DFB-Team: Die unterschätzte Erdogan-Affäre

Ilkay Gündogan kritisiert die Fußball Bundesliga
Foto: Dirk Vorderstraße / Flickr (CC BY-NC 2.0)

Was zuvor schon seitens der Medien spekuliert worden war, ist nun offiziell. Sami Khedira ist der erste Nationalspieler, der bestätigt, dass die Affäre rund um die Erdogan-Fotos Auswirkungen auf die Spielleistung der Nationalmannschaft hatte.

Eigentlich war er als Führungsspieler angesehen worden, einer, der auch mit Größen wie Neuer, Boateng, Müller oder Hummels alles rettet, wenn es schon verloren scheint. Ein essenzieller Bestandteil im WM-Kader.

Das ist Sami Khedira aber nicht gelungen, trotz seiner Erfahrung, den 77 Länderspielen sowie langen und erfolgreichen Stationen bei Juventus Turin und Real Madrid hat der 31-Jährige nur ungenügende Leistungen auf dem Platz abgeliefert.

Offensichtlich aber auch neben dem Feld. So hat er es nicht geschafft, sich zusammen mit den anderen erfahrenen Spielern im Kader zu einer „Ruckperson“ zu entwickeln, zu jemandem, der jüngere Spieler, die nachrückende Generation in der Nationalelf auf einen soliden Weg zum Erfolg führt.

Dementsprechend bewertet nun der tunesischstämmige Fußballer sich selbst, nachdem er nach Deutschland zurückgekehrt ist. „Keiner der Spieler im aktuellen Kader konnte an sein Topniveau herankommen. Aber ich möchte der Mannschaft keine Vorwürfe machen. Wir haben auf jeden Fall unser bestes gegeben“, meinte Khedira. Viel lieber wolle er seine eigenen Auftritte aufarbeiten. „Zuletzt habe ich in Turin eine perfekte Saison gespielt. Es war die wahrscheinlich beste Saison meiner Karriere… und dann kommen zwei solche Spiele bei der WM. Ich kann völlig verstehen, dass meine Mitspieler und ich nun so harte Kritik einstecken müssen. Es gibt viel, worüber man jetzt nachdenken kann.“

Zu den möglichen Gründen für den Niedergang der Deutschen sagte der gebürtige Stuttgarter ebenfalls ein paar Worte. Und gestand dabei etwas überraschendes ein. Die Affäre um Erdogan, die der Nationalmannschaft seit dem 13. Mai nachhing, weil Ilkay Gündogan und Mesut Özil sich mit dem im Wahlkampf befindlichen türkischen Präsidenten hatten fotografieren lassen und ihm sogar Trikots mit Widmung schenkten, diese Affäre „wurde unterschätzt und war in der Tat ein Riesenthema“, erklärte Khedira.

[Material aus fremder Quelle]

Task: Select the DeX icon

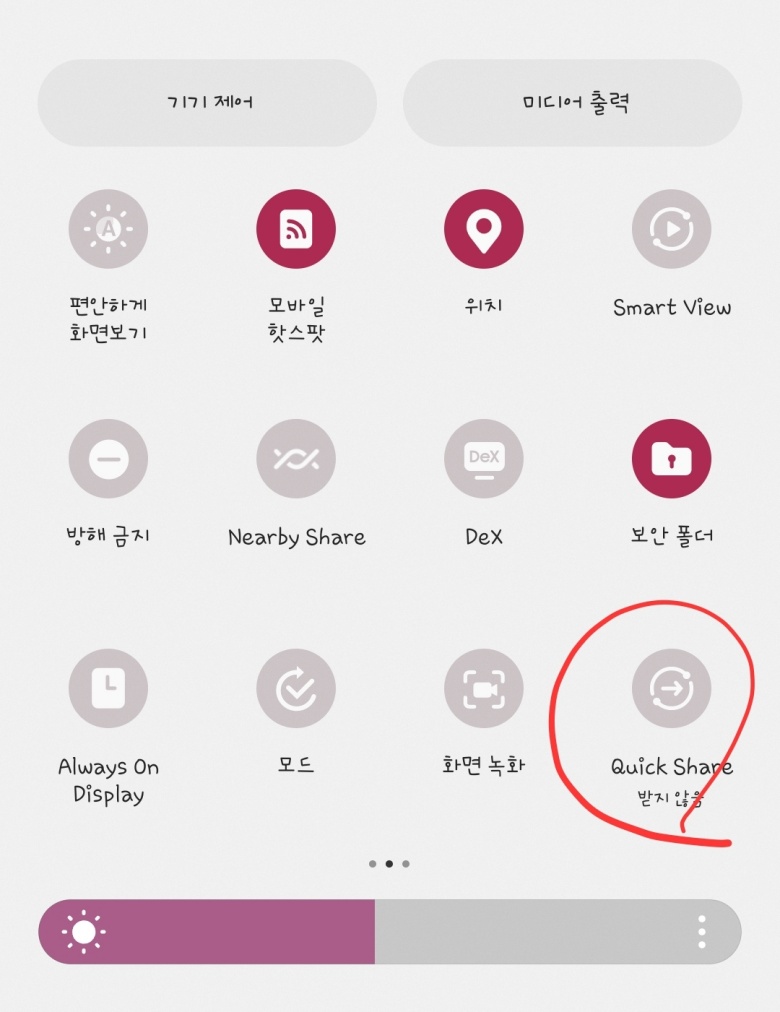Action: [484, 458]
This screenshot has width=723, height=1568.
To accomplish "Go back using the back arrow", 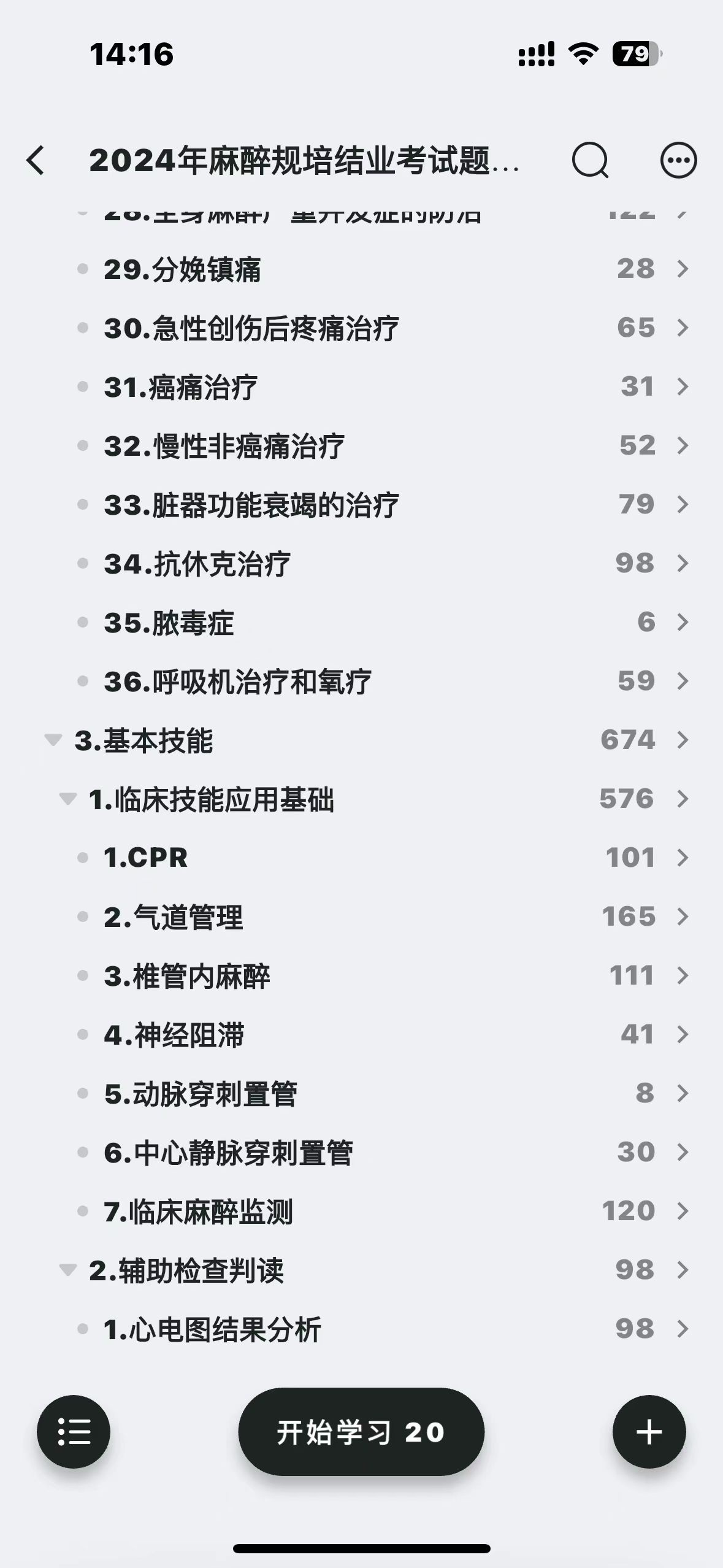I will (36, 161).
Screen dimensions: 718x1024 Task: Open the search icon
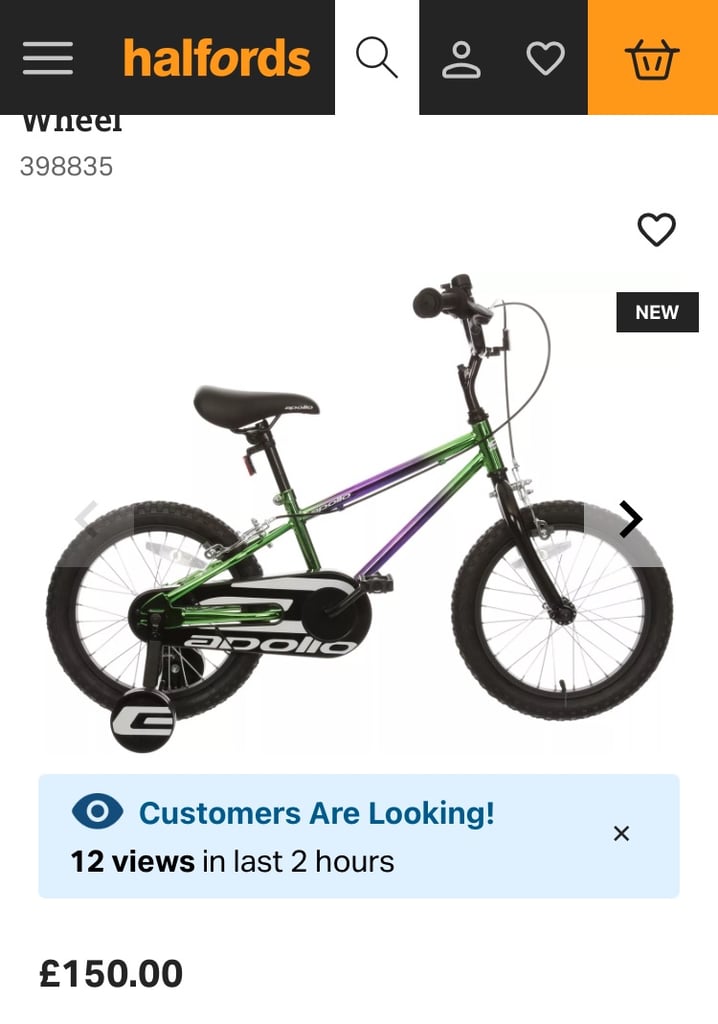(377, 58)
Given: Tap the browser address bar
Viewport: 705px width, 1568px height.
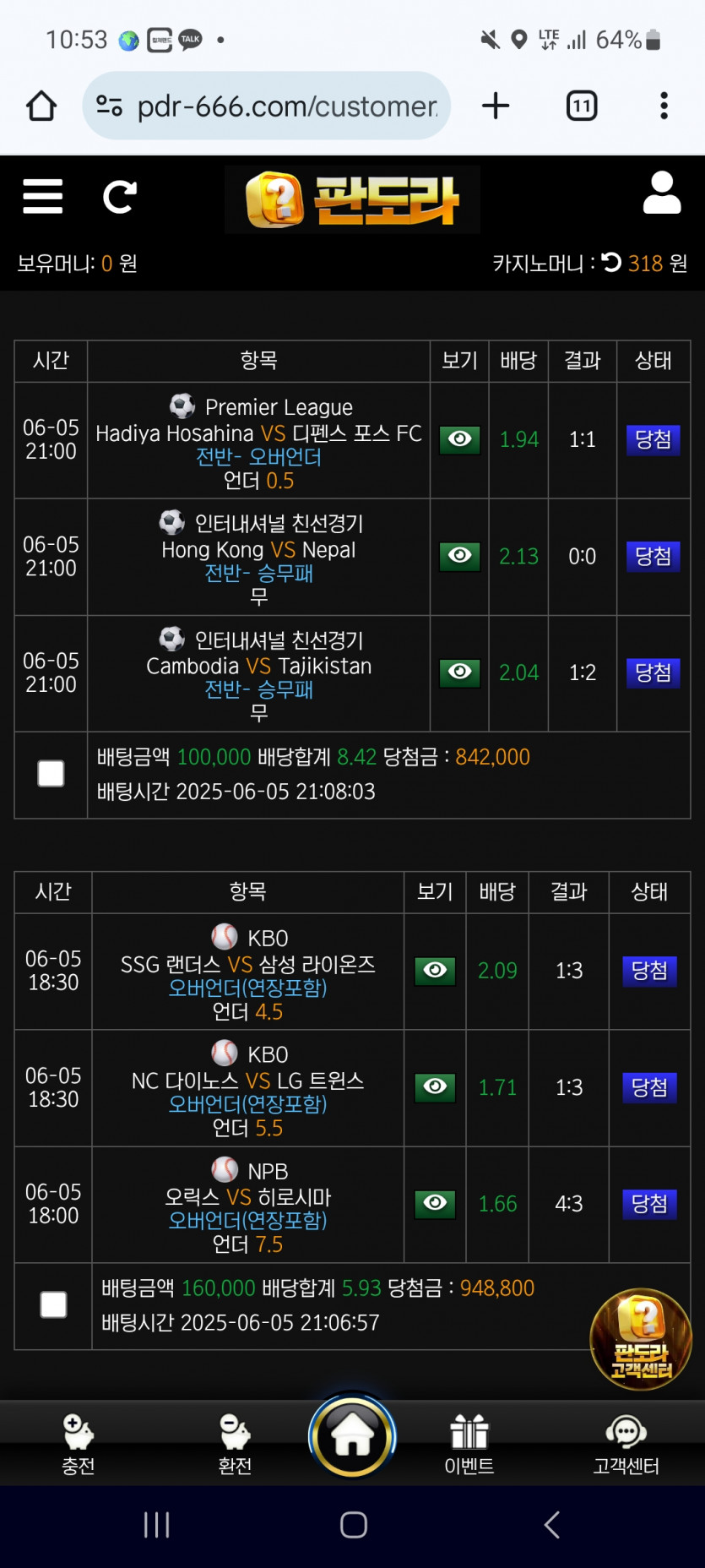Looking at the screenshot, I should [x=267, y=106].
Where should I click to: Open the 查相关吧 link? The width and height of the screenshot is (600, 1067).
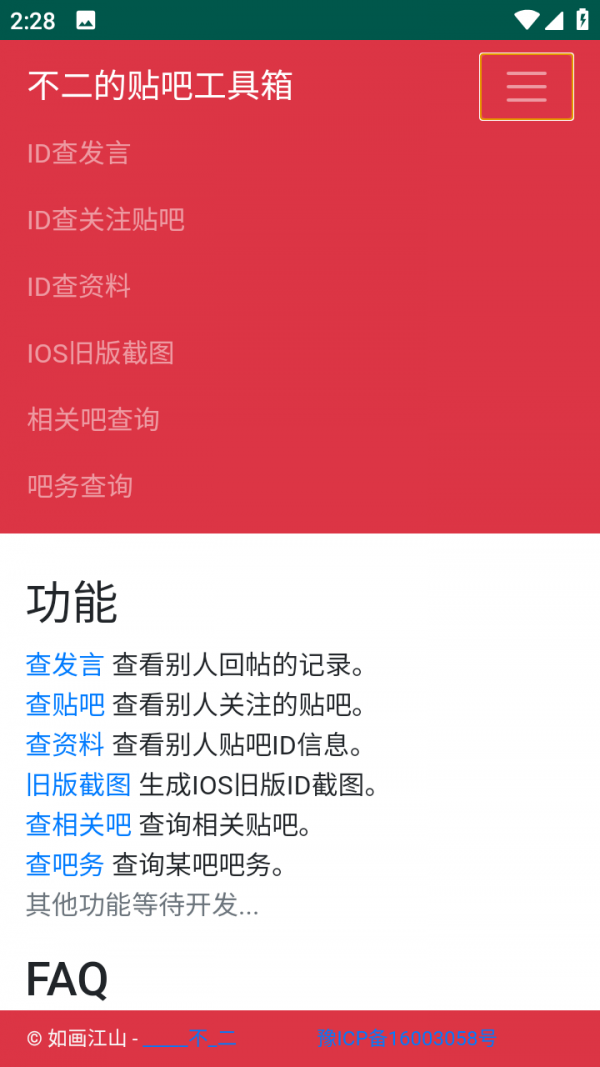(x=78, y=825)
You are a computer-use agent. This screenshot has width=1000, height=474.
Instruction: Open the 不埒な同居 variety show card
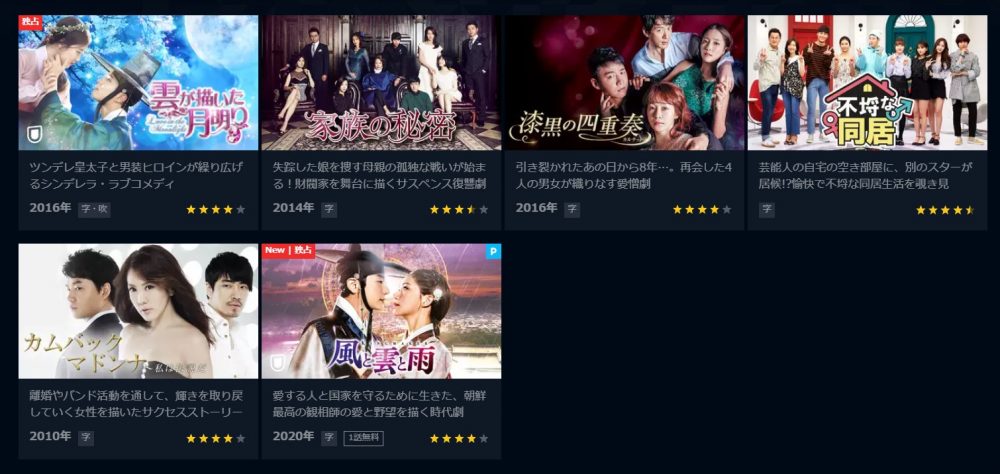(867, 84)
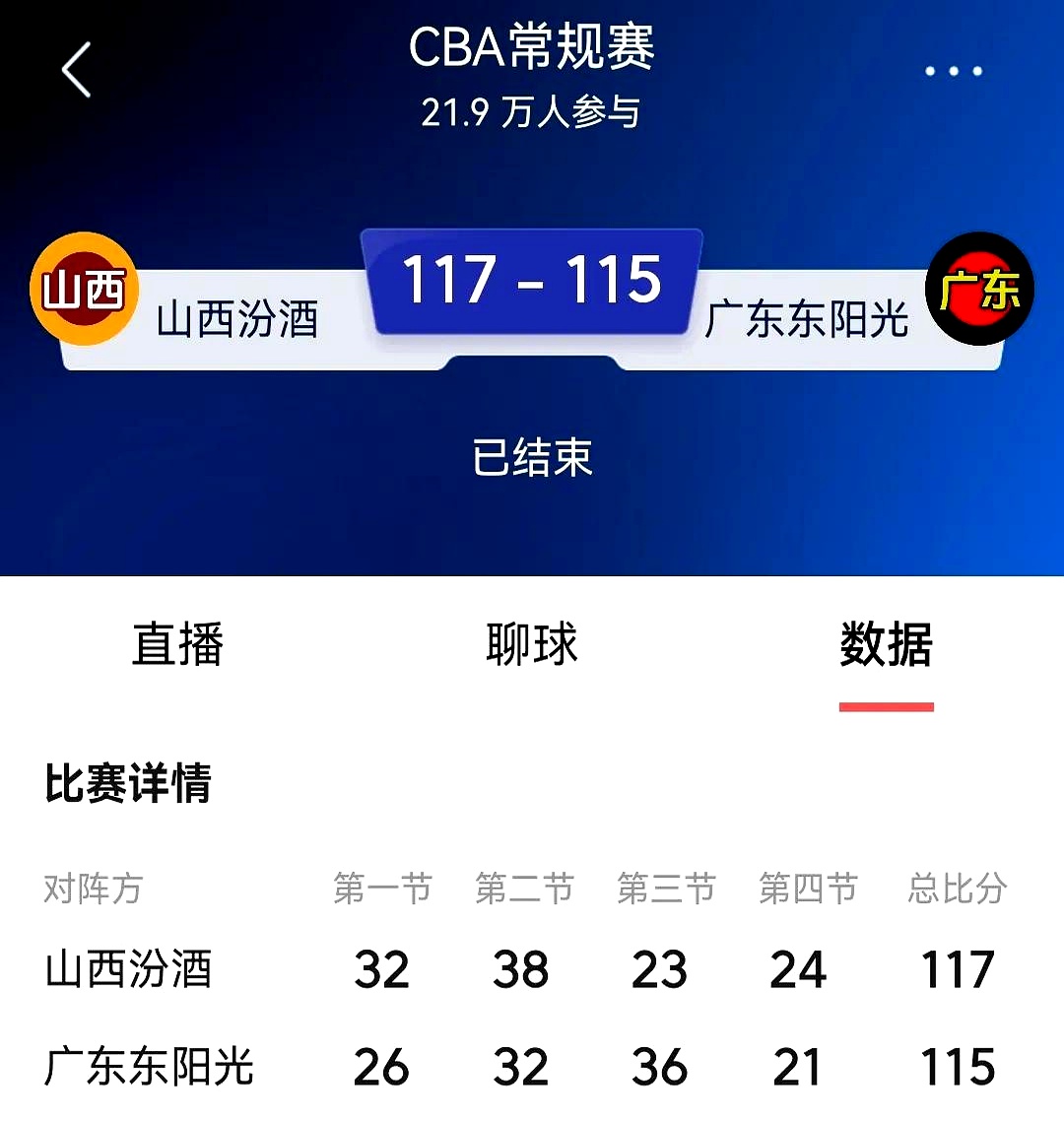The image size is (1064, 1121).
Task: Tap the red underline indicator under 数据
Action: pyautogui.click(x=886, y=703)
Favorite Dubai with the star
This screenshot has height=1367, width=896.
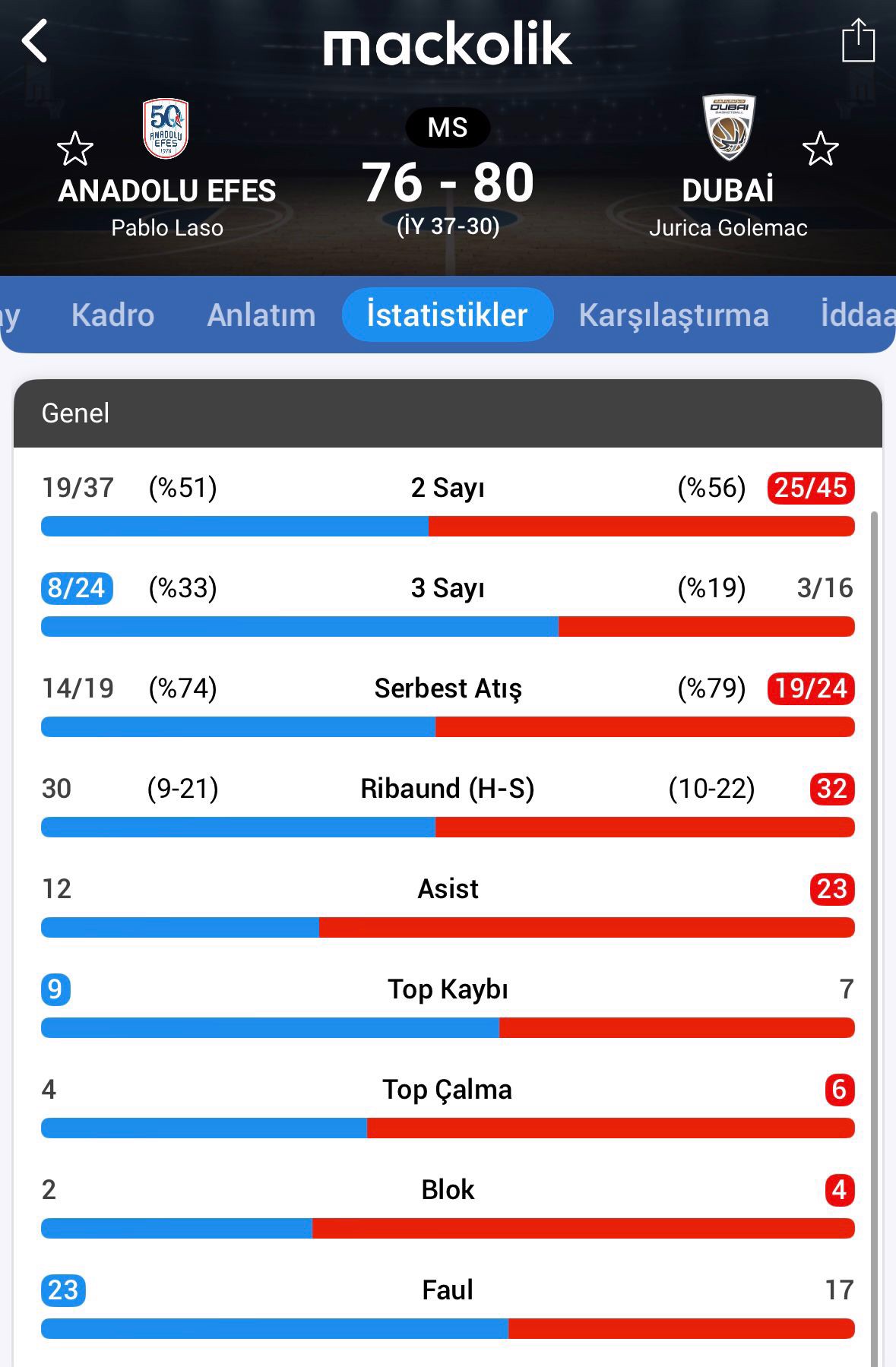[821, 149]
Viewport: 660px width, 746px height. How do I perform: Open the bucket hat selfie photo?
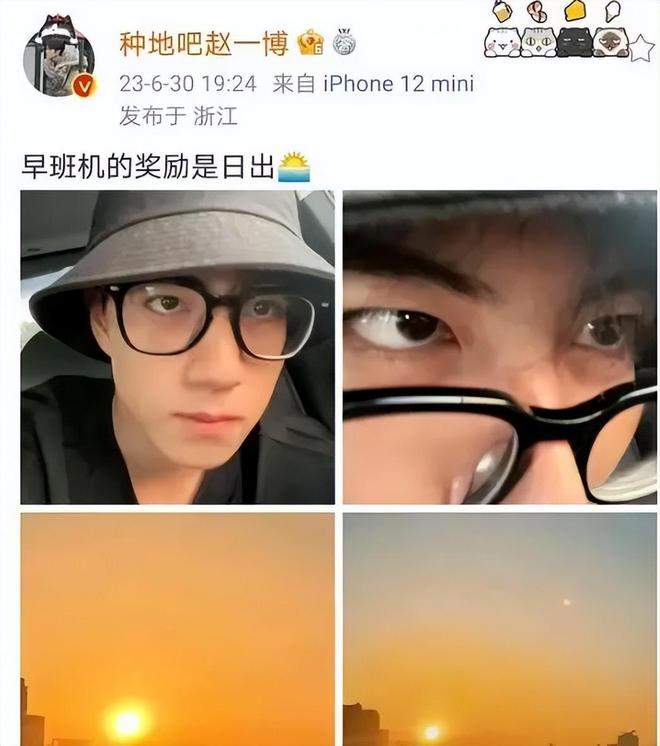tap(178, 347)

Gleichzeitig sei er „kein Krisenmanager, der wüsste, wie man damit am besten umgehen sollte. Allerdings hat sich das Thema einfach nicht beruhigt, was natürlich keine Ausrede für die schlechte Leistung sein soll. Es war schlichtweg eine Belastung, durch die man den Kopf nie völlig frei gekriegt hat.“ Inzwischen sickerte durch: Viele Spieler konnten es nicht nachvollziehen, dass Özil in dieser Sache so zurückhaltend bleibt und nicht einmal versucht hatte, das Ende des Themas herbeizuführen.

Auch ein möglicher Rücktritt sei für Khedira nicht ausgeschlossen, womit er sich jetzt auch beschäftige. „Ich sehe mich als emotionalen Menschen, aber benötige nun etwas Ruhe und Abstand, um das Unerklärliche irgendwie erklären zu können“, meinte der Juve-Profi.

Im sei jetzt wichtig, alles für sich aufzuarbeiten und daraus Schlüsse zu ziehen. „Ich möchte Erklärungen für das finden, was bei der Weltmeisterschaft passiert ist. Im letzten Jahr hat man gesehen, dass ich permanent Topleistungen bringen kann. Daher will ich diese Entscheidung nicht aus einer Emotion heraus treffen und auch nicht ausschließlich von diesen beiden Spielen abhängig machen.“ Zunächst werde er im Vertrauen auch mit Joachim Löw sprechen. Danach wird sich alles Weitere ergeben.